Tuhoe-12.pdf (154 downloads)

Napas Dunia

SEJAK zaman dahulu, hutan sangat menentukan kemakmuran masyarakat suatu tempat. Hal ini bukan hanya terkait hasil hutan, tapi keberadaan hutan itu sendiri yang dapat melindungi masyarakat dari bencana alam semisal banjir.

Aceh misalnya, keberadaan hutan di sini ternyata tidak hanya bermanfaat bagi masyarakat Aceh semata. Bahkan, dunia bernapas dengan hutan Aceh.

Ironis, tatkala pemimpin nanggroe menyadari hal ini, lalu ia mencoba mengambil manfaat dengan menjualnya ke negara-negara luar. Alasannya, demi kemaslahatan masyarakat sekitar hutan. Jika memang demi masyarakat, mengapa masyarakat di sekitar hutan sama sekali tidak dilibatkan dalam ide tersebut? Imum mukim sebagai tetua dalam lembaga adat tingkat bawah yang menjadi kepercayaan masyarakat pun tidak diindahkan oleh pemimpin.

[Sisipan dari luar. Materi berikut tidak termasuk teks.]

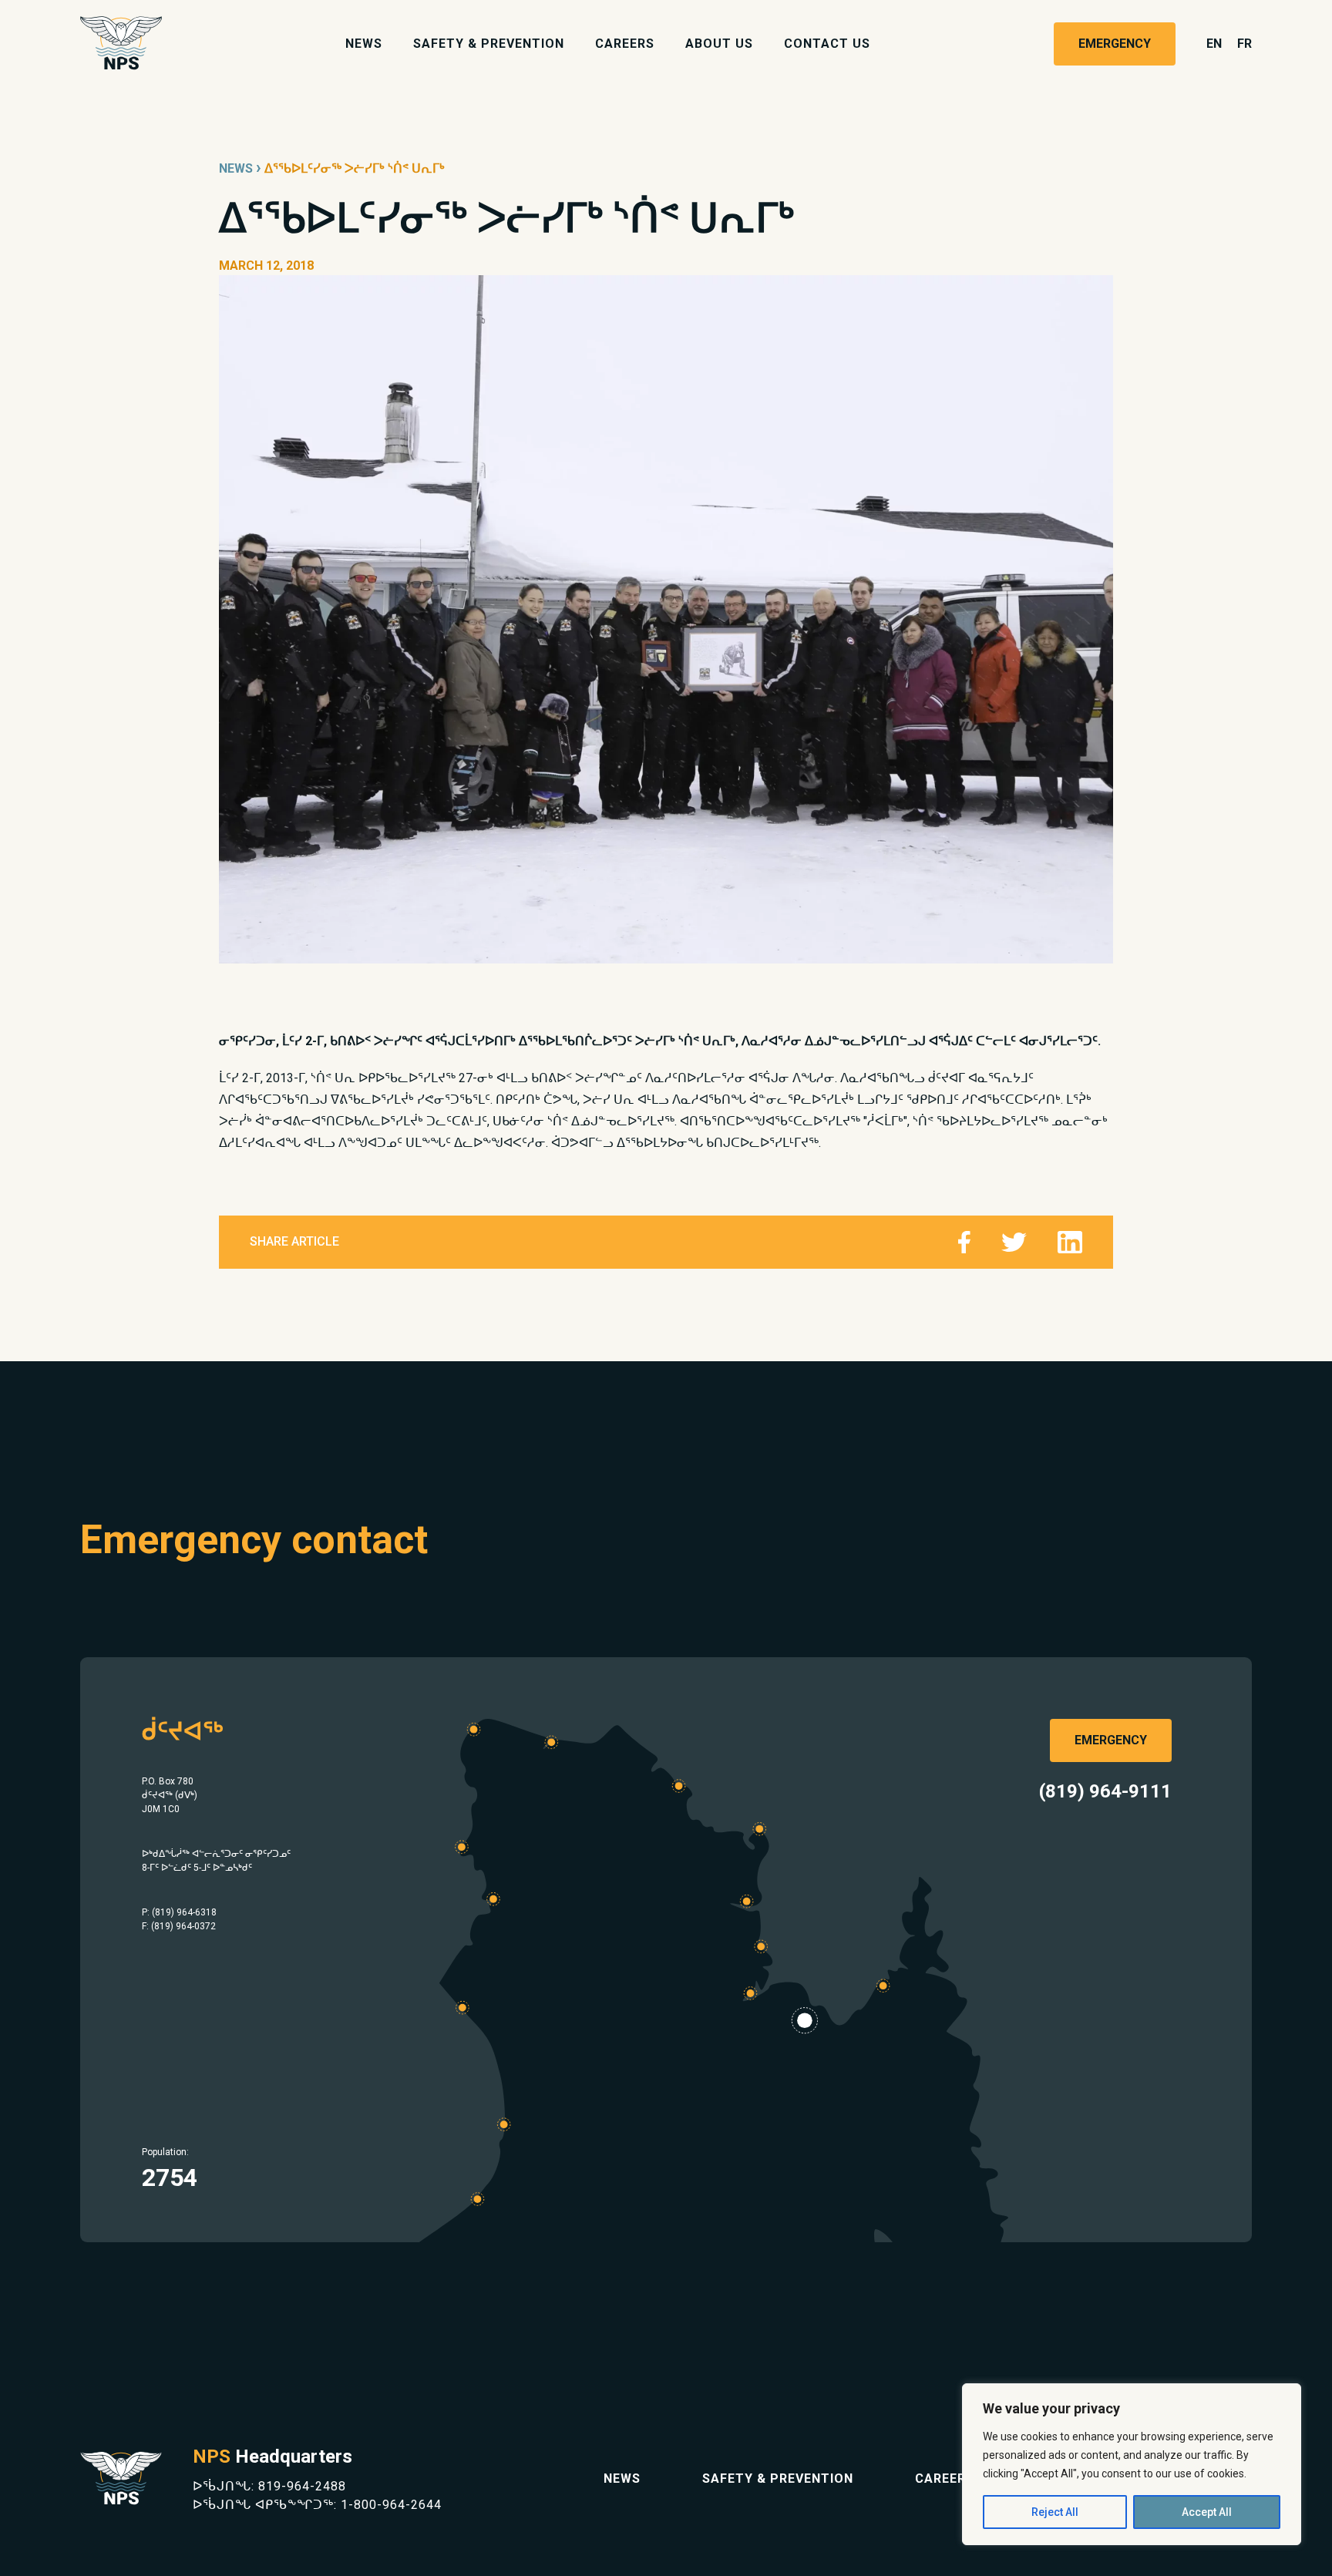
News (363, 43)
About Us (719, 43)
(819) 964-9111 (1105, 1791)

Hal ini menjadi nyata dalam aksi para imum mukim pada forum pertemuan gubernur sedunia yang digelar di Hermes Palace Hotel pertengahan Mei lalu. Mulanya imum mukim diundangan untuk terlibat serta pada forum yang diberi nama Governor’s Climate and Forest (GCF) tersebut. Akan tetapi, pada hari “H”, skenario pemimpin nanggroe bermain. Para imum mukim tersebut hanya ditempatkan di side event, sedangkan pertemuan para gubernur sedunia di main event.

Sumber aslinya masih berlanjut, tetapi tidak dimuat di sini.